Desde el inicio de su pontificado en 2013, Francisco dejó claro que no venía a representar intereses de poder ni a perpetuar vanidades clericales. Vino a sacudir estructuras, a incomodar a los instalados, a poner en el centro a los pobres, los migrantes, los descartados. Para muchos en el mundo, su estilo despojado y su firmeza evangélica fueron un aire fresco. Para nosotros, en cambio, parecieron motivos de sospecha.
Lo acusamos, sin demasiadas sutilezas, de “peronista”, de “intervenir en política”, de “no querer venir al país”. Algunos sectores de la prensa, ciertos políticos y no pocos ciudadanos construyeron una narrativa de reproches: que no apoyaba a tal o cual gobierno, que tenía preferencias ideológicas, que su silencio era una forma de tomar partido. Como si el Papa, por el solo hecho de ser argentino, debiera haberse puesto la camiseta de alguna de nuestras eternas facciones.
Nunca entendimos que su distancia era un acto de amor y prudencia, no de indiferencia. Que su negativa a visitar Argentina durante los años de fractura política era un modo de no echar leña a un fuego ya demasiado encendido. Preferimos leer en su actitud un desdén que nunca existió. Y así, con mezquindad y cortedad de miras, lo fuimos maltratando.
Mientras el mundo lo admiraba —lo escuchaban en el Congreso de Estados Unidos, lo citaban líderes de todas las religiones, lo veneraban en África, en Asia, en los rincones más recónditos—, en su patria se sembraban dudas y desconfianzas.
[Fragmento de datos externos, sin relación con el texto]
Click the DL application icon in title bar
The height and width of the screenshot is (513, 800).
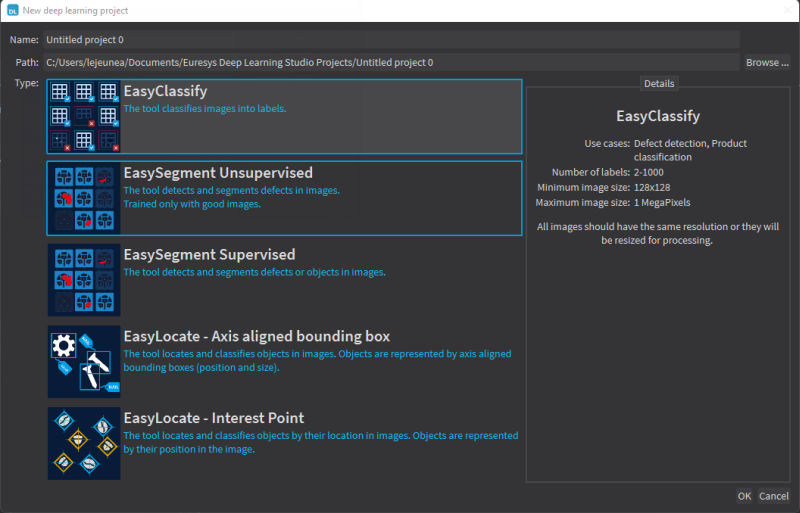(13, 10)
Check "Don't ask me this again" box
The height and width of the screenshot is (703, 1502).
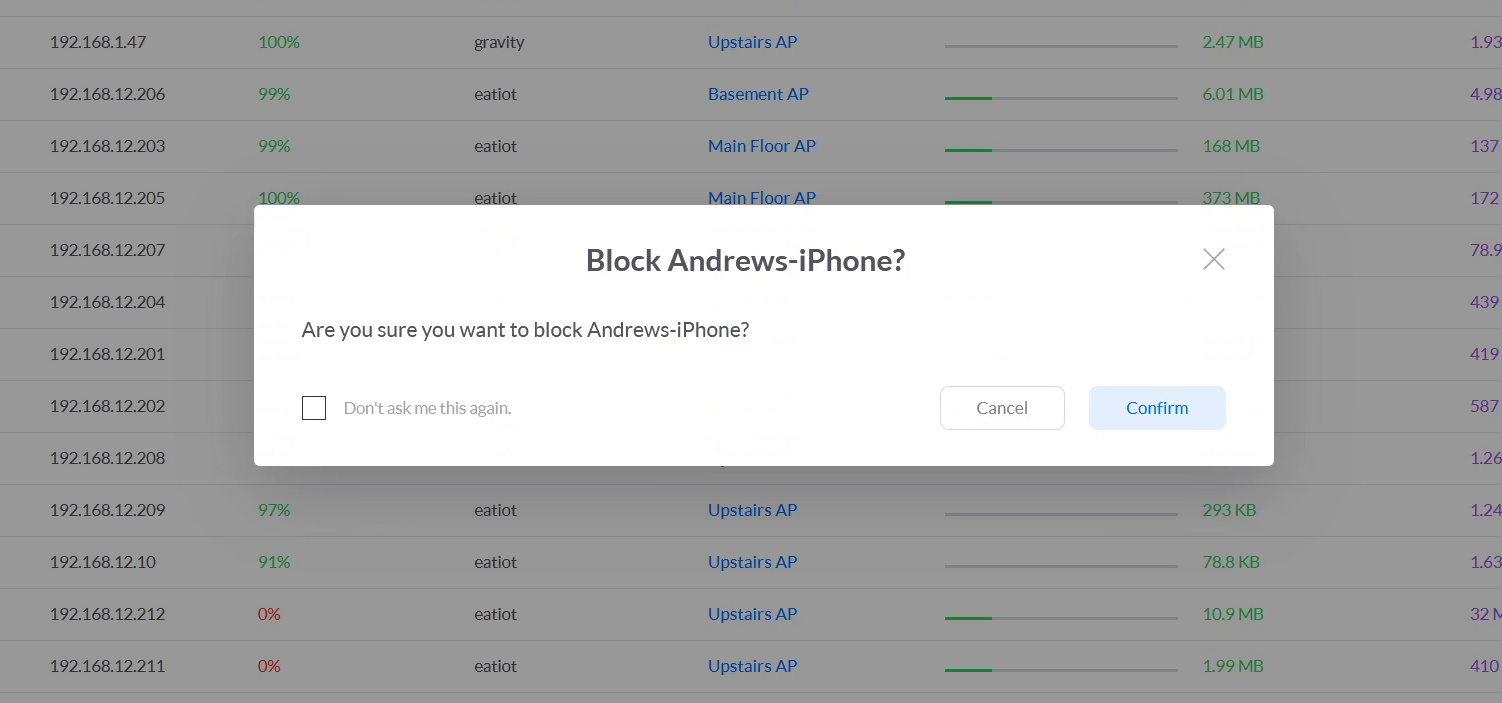tap(314, 408)
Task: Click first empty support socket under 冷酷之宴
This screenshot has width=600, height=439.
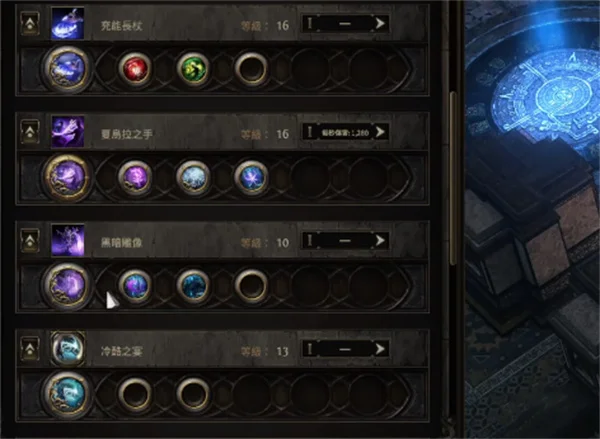Action: (x=135, y=394)
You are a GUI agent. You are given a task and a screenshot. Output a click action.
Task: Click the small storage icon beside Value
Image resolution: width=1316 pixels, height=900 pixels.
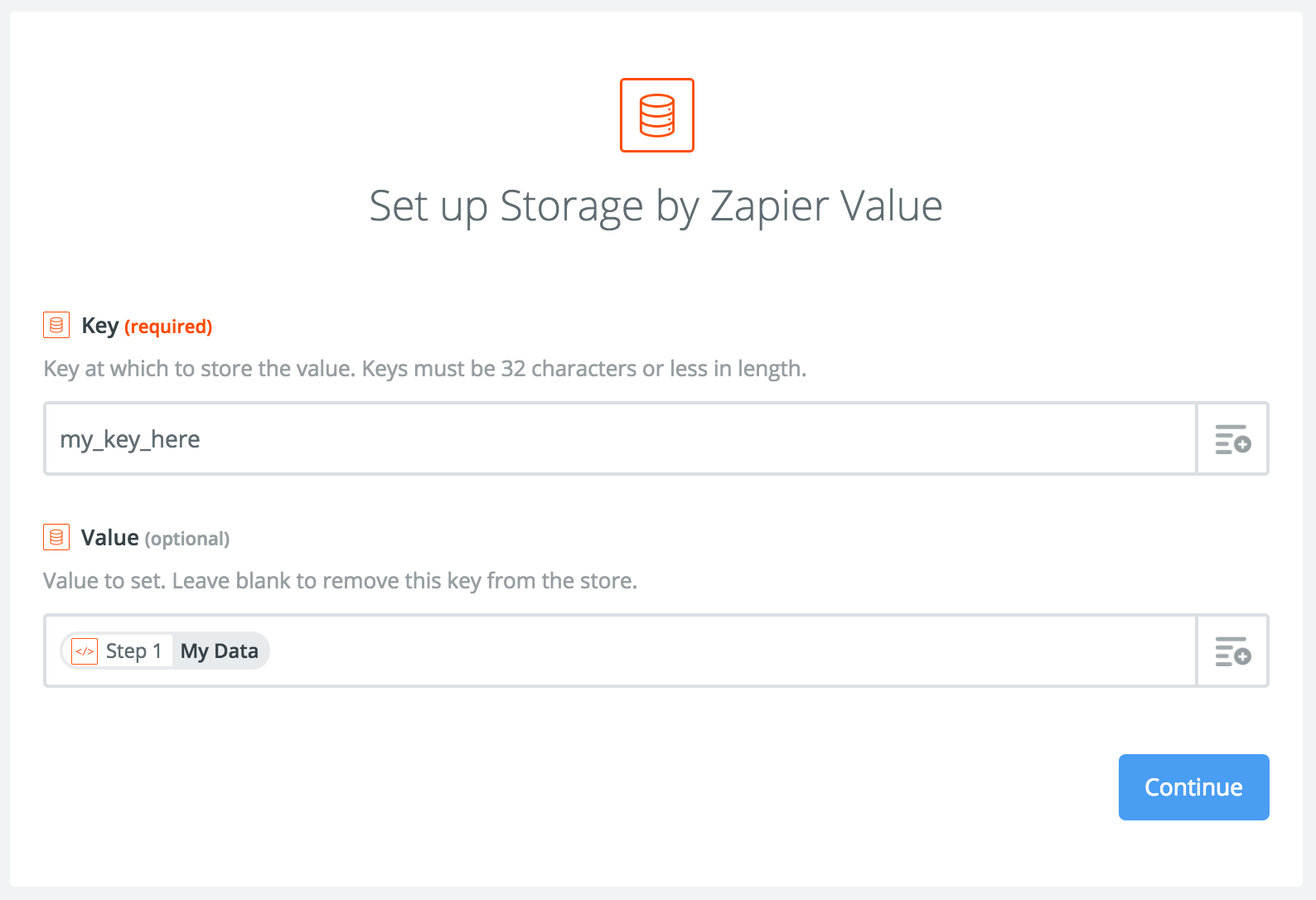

Fue, quizá, una manifestación más de esa enfermedad profunda que a veces nos aqueja: la incapacidad de reconocer el talento propio, la tendencia a menospreciar a quien surge de entre nosotros, como si el solo hecho de ser argentino le restara legitimidad universal.
Hoy que ya no está, el vacío que deja es también un espejo en el que deberíamos mirarnos. ¿Por qué nos cuesta tanto valorar lo que es nuestro? ¿Por qué exigimos alineamientos incondicionales y castigamos la autonomía de pensamiento? ¿Por qué confundimos la cercanía con la obsecuencia?
Francisco no fue el Papa de los argentinos. Fue un Papa desde Argentina para el mundo. Y en eso radicaba, precisamente, su grandeza. Hablaba con acento porteño, sí, pero pensaba con una mente católica en el sentido más profundo del término: universal, abierta, atenta a todos.
Ahora, mientras su figura comienza a pasar de la historia viva a la memoria, tenemos la oportunidad —quizás la última— de reconciliarnos con su legado. De leerlo sin prejuicios. De escuchar su llamado a una Iglesia pobre para los pobres, a una política al servicio del bien común, a una economía que no mate, a una cultura del encuentro.
Tarde, como casi siempre, pero no del todo tarde.